これに対して運動中や直後に感じる筋肉の張りや痛みは「急性筋肉痛」とされます。これは筋肉内の代謝産物(乳酸や水素イオンなど)の蓄積による一過性の痛みで、通常は数時間以内に消失します。
「痛みが長引く」「腫れがある」「関節も痛い」などの症状がある場合には、単なる筋肉痛ではなく筋損傷、腱炎、筋膜炎、あるいは感染や炎症性疾患の可能性もあります。これらとの鑑別が必要となるため、医療機関の受診が勧められます。
遅発性筋肉痛の主因は、筋繊維の微細な損傷です。とくに「エキセントリック収縮(伸張性収縮)」、つまり筋肉が引き伸ばされながら力を発揮する動き(例:階段を降りる、下り坂を走る)で多く生じます1)。

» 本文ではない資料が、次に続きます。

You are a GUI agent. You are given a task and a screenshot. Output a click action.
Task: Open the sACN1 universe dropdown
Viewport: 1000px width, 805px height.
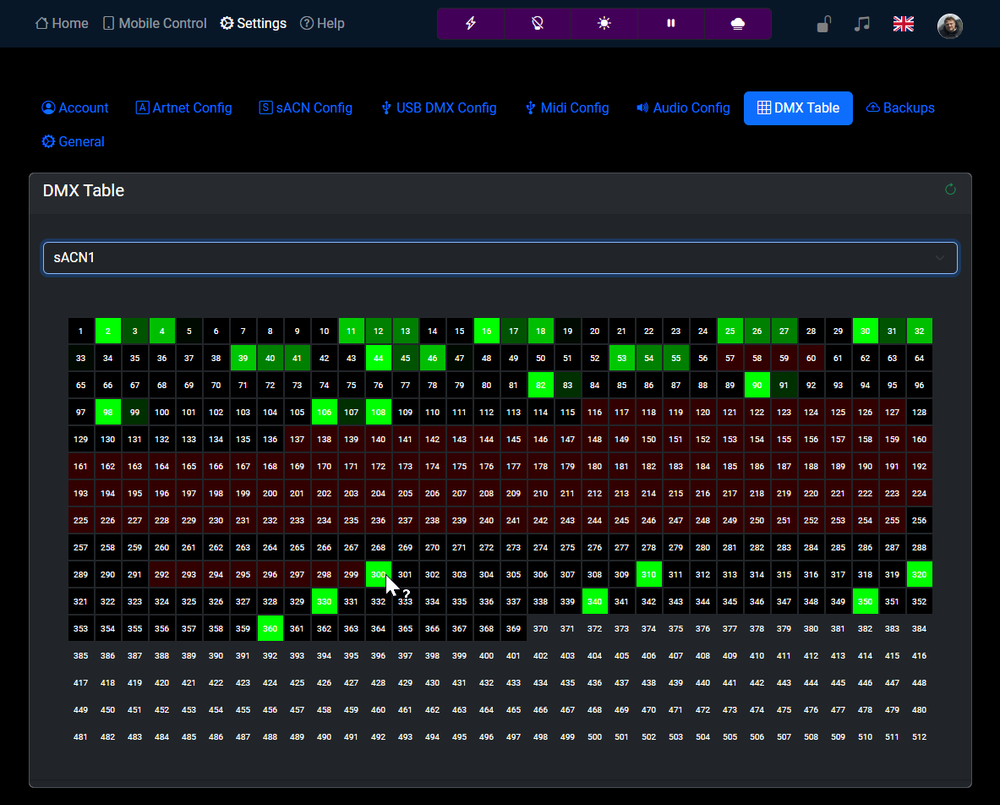point(500,258)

この損傷に対して身体は自然修復を行い、その過程で炎症反応が起こり、痛みを感じるようになります。
筋損傷の修復過程で分泌される炎症性サイトカイン(IL-6、TNF-αなど)が痛みの感受性を高め、痛みを強く感じる要因の一つとなります2)。
痛みは運動後12時間頃から現れ、24~48時間でピークに達し、72時間~5日間ほどで改善していきます。ただし個人差があり、筋力や年齢、運動の種類、普段の活動レベルによって異なります。
以下のような状況であれば、筋肉痛と自己判断できる場合が多いです。
▪️痛みが運動の翌日や2日後に出現した
▪️痛みは筋肉に限定され、関節や腱にまで及ばない
▪️動かすと痛みがあるが、安静にしていれば徐々に改善する
痛みが1週間以上続く、もしくは腫脹、熱感、赤み、強い圧痛がある場合は、他の疾患が疑われます。例えば:
▪️筋挫傷・肉離れ:急な力で筋肉が部分的に断裂した状態。超音波検査やMRIで確認可能。
▪️筋膜炎:筋肉を覆う筋膜の炎症。触診での広範囲な圧痛が特徴。
▪️感染性筋炎:細菌感染による筋肉の炎症。全身症状(発熱、倦怠感など)を伴うことが多い。
筋肉痛と確定診断するには、問診、視診、触診、必要に応じて画像診断が活用されます。